In December 2021, President Biden signed the Reverse Mortgage Funding Limit Extension and Enhancement Act of 2021 into law, which made several changes to reverse mortgages set to take effect in 2024:

  • Upfront origination fee caps will be lowered from 2% of the home’s value to 1% for most borrowers.
  • Ongoing servicing fees will be capped at $35/month or lower for certain borrowers with income under 75% of the area median.
  • Mandatory HECM financial assessment counseling will be required, and counseling providers will get more oversight.
  • New disclosures added advising on future costs and risks of reverse mortgages, including the effect on retirement planning.
  • Expanded data collection on counseling outcomes and loan performance.
  • Enhanced response to troubled loans and earlier intervention by HUD.
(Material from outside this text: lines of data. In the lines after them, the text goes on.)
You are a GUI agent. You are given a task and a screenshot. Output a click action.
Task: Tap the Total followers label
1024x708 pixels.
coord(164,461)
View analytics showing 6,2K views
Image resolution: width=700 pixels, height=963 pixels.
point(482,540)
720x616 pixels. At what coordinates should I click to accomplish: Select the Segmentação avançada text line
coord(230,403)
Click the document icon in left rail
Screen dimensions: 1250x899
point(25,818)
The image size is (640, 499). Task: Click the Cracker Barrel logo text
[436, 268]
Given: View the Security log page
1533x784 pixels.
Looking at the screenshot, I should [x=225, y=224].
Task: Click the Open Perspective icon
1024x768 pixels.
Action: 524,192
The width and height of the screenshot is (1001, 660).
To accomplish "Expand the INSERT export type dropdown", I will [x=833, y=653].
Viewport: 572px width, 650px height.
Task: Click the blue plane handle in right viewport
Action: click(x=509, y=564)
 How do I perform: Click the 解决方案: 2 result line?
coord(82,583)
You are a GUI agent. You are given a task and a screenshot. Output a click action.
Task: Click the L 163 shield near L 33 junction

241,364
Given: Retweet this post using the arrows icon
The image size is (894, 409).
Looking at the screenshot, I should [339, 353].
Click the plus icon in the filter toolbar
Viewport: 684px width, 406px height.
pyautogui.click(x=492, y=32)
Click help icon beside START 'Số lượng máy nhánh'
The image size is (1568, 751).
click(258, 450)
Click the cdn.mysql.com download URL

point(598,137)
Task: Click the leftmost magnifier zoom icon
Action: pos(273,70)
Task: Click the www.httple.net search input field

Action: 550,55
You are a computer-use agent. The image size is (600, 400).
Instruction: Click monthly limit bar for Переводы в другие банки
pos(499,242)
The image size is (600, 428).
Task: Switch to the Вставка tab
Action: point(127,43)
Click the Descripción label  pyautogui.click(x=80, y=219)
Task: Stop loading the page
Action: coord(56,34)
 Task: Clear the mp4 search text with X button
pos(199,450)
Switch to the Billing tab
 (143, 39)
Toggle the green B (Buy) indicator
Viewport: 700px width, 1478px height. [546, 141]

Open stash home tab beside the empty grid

These consumer protections aim to help seniors make more informed choices, curb the most egregious fees, and strengthen HECM program integrity overall starting in 2024.

Should You Get a Reverse Mortgage?

For many homeowners who thoughtfully evaluate their needs, a reverse mortgage can make sense as part of their overall retirement strategy. But for others, the drawbacks and risks may outweigh any benefits. Some important factors to thoughtfully consider:

Assessing Your Unique Financial Situation

Carefully analyze health, income, assets, housing, and retirement financial plans. A reverse mortgage should only be one piece of the puzzle, not relied upon as the sole source of funds or housing long term.

Weighing Ongoing and Future Costs vs. Needed Funds

Weigh the total you expect to receive from a reverse mortgage net of upfront and growing fees over the years against how important the funds are to your needs. Consider whether other options could provide similar benefits at less cost.

Forecasting the Future Value of Your Home

Think about realistic projections for your home’s value when it will need to be sold to repay the loan. Could property tax hikes, maintenance expenses, or market shifts cause the balance to exceed the future value, leaving no equity for heirs?

Talking with Family Members

Discuss preferences around aging in place, impact on potential inheritance, and family responsibilities for care or living arrangements if remaining in the home long term becomes untenable. Align plans whenever possible.

Consulting a Reverse Mortgage Specialist

Sit down with an experienced HECM counselor, not just a lender, to understand both benefits and downsides tailored to your personal details. Review all costs upfront before committing to any product.

For many qualifying seniors, a reverse mortgage remains a suitable option to consider after vetting alternatives and ensuring one’s particular needs warrant leveraging home equity in this way. But it’s certainly not the best approach for every homeowner given inherited risks that must be well understood.